#### WHAT TO DO:
The material below must be retyped in full, with every line kept exactly as it is.

#### SUPPLIED ENTRIES:
○ ○ ○ ○ ○

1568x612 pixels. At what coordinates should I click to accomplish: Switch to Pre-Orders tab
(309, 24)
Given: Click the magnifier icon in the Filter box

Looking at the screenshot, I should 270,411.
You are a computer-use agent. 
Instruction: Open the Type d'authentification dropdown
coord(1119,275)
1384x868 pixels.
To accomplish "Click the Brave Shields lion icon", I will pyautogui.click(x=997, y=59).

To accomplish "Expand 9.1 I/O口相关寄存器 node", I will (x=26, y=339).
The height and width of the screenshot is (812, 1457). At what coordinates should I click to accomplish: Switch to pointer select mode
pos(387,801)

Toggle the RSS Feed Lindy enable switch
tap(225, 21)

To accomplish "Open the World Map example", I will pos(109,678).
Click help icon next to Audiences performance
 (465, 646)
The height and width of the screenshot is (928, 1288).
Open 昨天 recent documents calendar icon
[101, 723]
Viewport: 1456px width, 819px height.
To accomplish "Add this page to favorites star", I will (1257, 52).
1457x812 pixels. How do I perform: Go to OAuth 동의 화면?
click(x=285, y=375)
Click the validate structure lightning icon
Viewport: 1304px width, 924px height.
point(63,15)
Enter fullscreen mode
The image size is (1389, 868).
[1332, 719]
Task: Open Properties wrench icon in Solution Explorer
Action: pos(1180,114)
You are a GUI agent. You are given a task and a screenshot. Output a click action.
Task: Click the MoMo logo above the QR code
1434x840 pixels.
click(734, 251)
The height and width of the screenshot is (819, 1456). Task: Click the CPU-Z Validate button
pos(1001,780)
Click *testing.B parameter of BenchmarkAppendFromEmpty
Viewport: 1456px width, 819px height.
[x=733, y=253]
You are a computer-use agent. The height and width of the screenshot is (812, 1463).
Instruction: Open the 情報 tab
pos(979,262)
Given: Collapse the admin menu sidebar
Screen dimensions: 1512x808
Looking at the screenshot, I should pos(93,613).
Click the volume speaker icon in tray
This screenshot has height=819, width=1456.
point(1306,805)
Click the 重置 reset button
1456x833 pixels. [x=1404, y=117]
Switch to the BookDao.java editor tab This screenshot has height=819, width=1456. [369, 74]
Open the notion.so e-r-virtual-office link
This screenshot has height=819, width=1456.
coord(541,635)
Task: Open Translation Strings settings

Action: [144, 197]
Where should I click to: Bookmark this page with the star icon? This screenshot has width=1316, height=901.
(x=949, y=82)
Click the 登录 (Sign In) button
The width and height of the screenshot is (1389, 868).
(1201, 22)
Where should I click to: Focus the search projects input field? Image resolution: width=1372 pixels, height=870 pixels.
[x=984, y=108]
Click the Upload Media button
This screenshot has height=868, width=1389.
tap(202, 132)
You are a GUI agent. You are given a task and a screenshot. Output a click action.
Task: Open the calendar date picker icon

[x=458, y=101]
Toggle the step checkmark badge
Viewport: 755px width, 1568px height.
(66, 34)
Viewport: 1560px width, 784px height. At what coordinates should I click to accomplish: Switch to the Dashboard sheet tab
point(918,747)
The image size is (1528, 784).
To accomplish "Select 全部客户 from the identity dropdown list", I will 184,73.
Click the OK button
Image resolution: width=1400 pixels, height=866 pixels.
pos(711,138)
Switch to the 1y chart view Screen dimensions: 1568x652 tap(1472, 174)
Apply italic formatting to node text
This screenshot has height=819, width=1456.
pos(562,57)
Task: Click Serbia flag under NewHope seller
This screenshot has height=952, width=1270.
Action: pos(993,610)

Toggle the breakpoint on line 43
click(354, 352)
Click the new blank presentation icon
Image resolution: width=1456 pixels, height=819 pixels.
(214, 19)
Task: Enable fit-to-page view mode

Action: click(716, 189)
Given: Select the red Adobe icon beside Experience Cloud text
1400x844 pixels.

○ ○ ○ ○ ○

#### WRITTEN SOLUTION:
1568x612 pixels. At what coordinates should I click to accomplish: Switch to Pre-Orders tab
(309, 24)
Given: Click the magnifier icon in the Filter box

Looking at the screenshot, I should 270,411.
You are a computer-use agent. 
Instruction: Open the Type d'authentification dropdown
coord(1119,275)
1384x868 pixels.
To accomplish "Click the Brave Shields lion icon", I will pyautogui.click(x=997, y=59).

To accomplish "Expand 9.1 I/O口相关寄存器 node", I will (x=26, y=339).
The height and width of the screenshot is (812, 1457). At what coordinates should I click to accomplish: Switch to pointer select mode
pos(387,801)

Toggle the RSS Feed Lindy enable switch
tap(225, 21)

To accomplish "Open the World Map example", I will pos(109,678).
Click help icon next to Audiences performance
 (465, 646)
The height and width of the screenshot is (928, 1288).
Open 昨天 recent documents calendar icon
[101, 723]
Viewport: 1456px width, 819px height.
To accomplish "Add this page to favorites star", I will (1257, 52).
1457x812 pixels. How do I perform: Go to OAuth 동의 화면?
click(x=285, y=375)
Click the validate structure lightning icon
Viewport: 1304px width, 924px height.
point(63,15)
Enter fullscreen mode
The image size is (1389, 868).
[1332, 719]
Task: Open Properties wrench icon in Solution Explorer
Action: pos(1180,114)
You are a GUI agent. You are given a task and a screenshot. Output a click action.
Task: Click the MoMo logo above the QR code
1434x840 pixels.
click(734, 251)
The height and width of the screenshot is (819, 1456). Task: Click the CPU-Z Validate button
pos(1001,780)
Click *testing.B parameter of BenchmarkAppendFromEmpty
Viewport: 1456px width, 819px height.
[x=733, y=253]
You are a computer-use agent. The height and width of the screenshot is (812, 1463).
Instruction: Open the 情報 tab
pos(979,262)
Given: Collapse the admin menu sidebar
Screen dimensions: 1512x808
Looking at the screenshot, I should pos(93,613).
Click the volume speaker icon in tray
This screenshot has height=819, width=1456.
point(1306,805)
Click the 重置 reset button
1456x833 pixels. [x=1404, y=117]
Switch to the BookDao.java editor tab This screenshot has height=819, width=1456. [369, 74]
Open the notion.so e-r-virtual-office link
This screenshot has height=819, width=1456.
coord(541,635)
Task: Open Translation Strings settings

Action: [144, 197]
Where should I click to: Bookmark this page with the star icon? This screenshot has width=1316, height=901.
(x=949, y=82)
Click the 登录 (Sign In) button
The width and height of the screenshot is (1389, 868).
(1201, 22)
Where should I click to: Focus the search projects input field? Image resolution: width=1372 pixels, height=870 pixels.
[x=984, y=108]
Click the Upload Media button
This screenshot has height=868, width=1389.
tap(202, 132)
You are a GUI agent. You are given a task and a screenshot. Output a click action.
Task: Open the calendar date picker icon

[x=458, y=101]
Toggle the step checkmark badge
Viewport: 755px width, 1568px height.
(66, 34)
Viewport: 1560px width, 784px height. At what coordinates should I click to accomplish: Switch to the Dashboard sheet tab
point(918,747)
The image size is (1528, 784).
To accomplish "Select 全部客户 from the identity dropdown list", I will 184,73.
Click the OK button
Image resolution: width=1400 pixels, height=866 pixels.
pos(711,138)
Switch to the 1y chart view Screen dimensions: 1568x652 tap(1472, 174)
Apply italic formatting to node text
This screenshot has height=819, width=1456.
pos(562,57)
Task: Click Serbia flag under NewHope seller
This screenshot has height=952, width=1270.
Action: pos(993,610)

Toggle the breakpoint on line 43
click(354, 352)
Click the new blank presentation icon
Image resolution: width=1456 pixels, height=819 pixels.
(214, 19)
Task: Enable fit-to-page view mode

Action: click(716, 189)
Given: Select the red Adobe icon beside Experience Cloud text
1400x844 pixels.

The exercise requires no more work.